Commissione Europarlamento: “Difenderemo la democrazia dai troll russi, costi quel che costi’
Con le misure adottate oggi, il Parlamento europeo ha inviato “un messaggio molto chiaro alla Commissione, ovvero che vogliamo uno scudo per la democrazia europea molto più forte. Inviamo anche un messaggio altrettanto chiaro alle fabbriche di troll russe a San Pietroburgo, ovvero che difenderemo la nostra democrazia, costi quel che costi”.
Lo ha dichiarato Tomas Tobé, relatore della commissione speciale dell’Eurocamera sullo Scudo europeo per la democrazia (Euds). Pur plaudendo all’iniziativa della Commissione, il relatore ha sottolineato la necessità di “rendere la risposta” a interferenze straniere, minacce ibride e campagne di disinformazione “molto più forte di quella che abbiamo sul tavolo”.
In primo luogo, “credo – ha spiegato – che dobbiamo stabilire che il principale attore che oggi minaccia la nostra integrità democratica è la Russia”. Tobé si è poi soffermato sull’arsenale digitale a disposizione dell’Ue e in particolare la legge sui servizi digitali (Dsa) per preservare l’integrità dei processi elettorali. Per il relatore, l’attuazione del Dsa “rimane incompleta e le disposizioni chiave relative alle responsabilità delle piattaforme durante i periodi elettorali non sono ancora state pienamente testate e applicate”.

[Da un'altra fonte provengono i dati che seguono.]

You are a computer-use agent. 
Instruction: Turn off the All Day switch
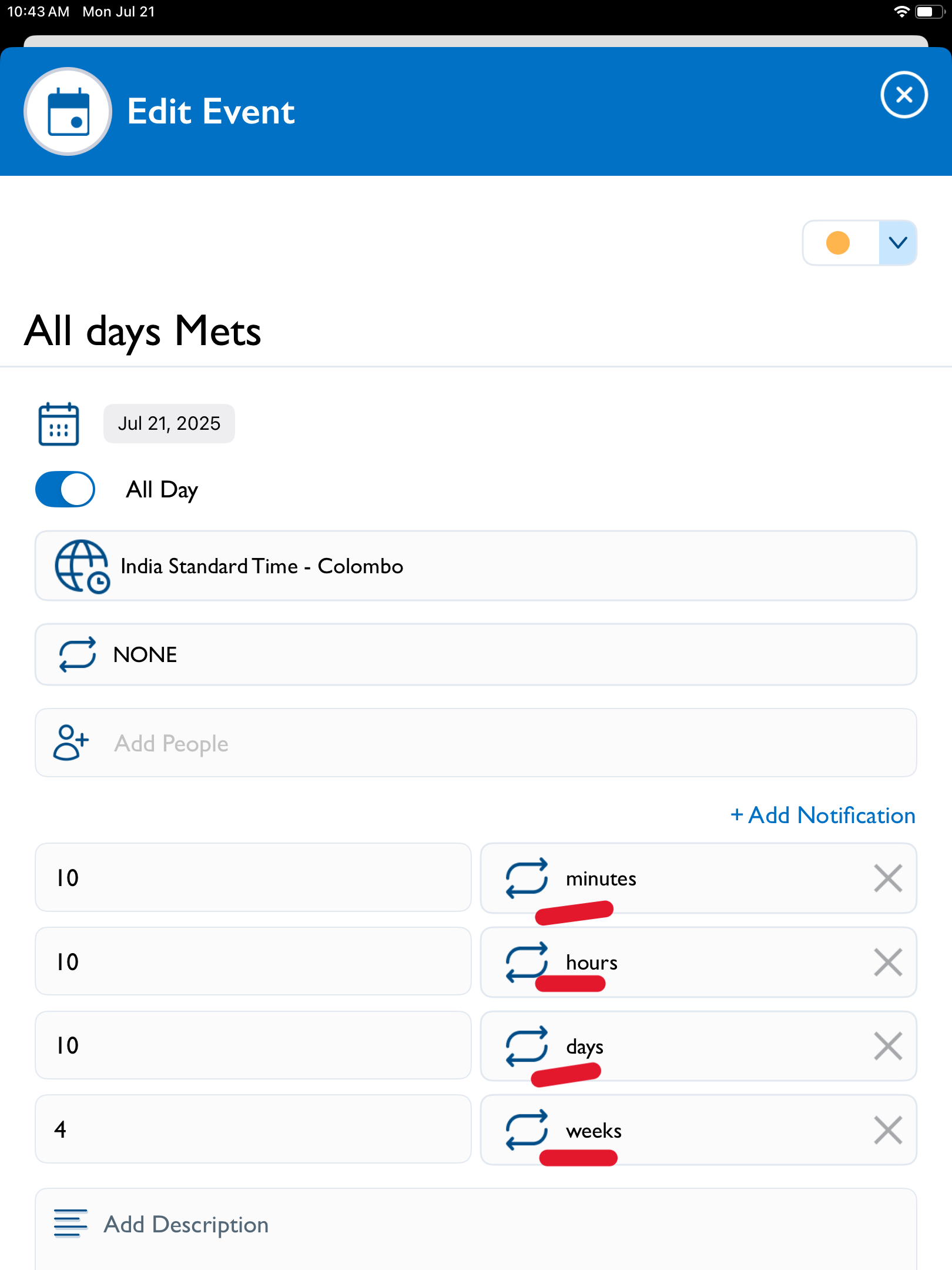(x=65, y=489)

“In terzo luogo, è chiaro che abbiamo bisogno di una maggiore capacità istituzionale a livello europeo” ha aggiunto, parlando del Centro europeo per la resilienza democratica istituito di recente. “Un passo nella giusta direzione che necessita, ha evidenziato, di “indipendenza, risorse” e che “deve diventare pienamente operativo”.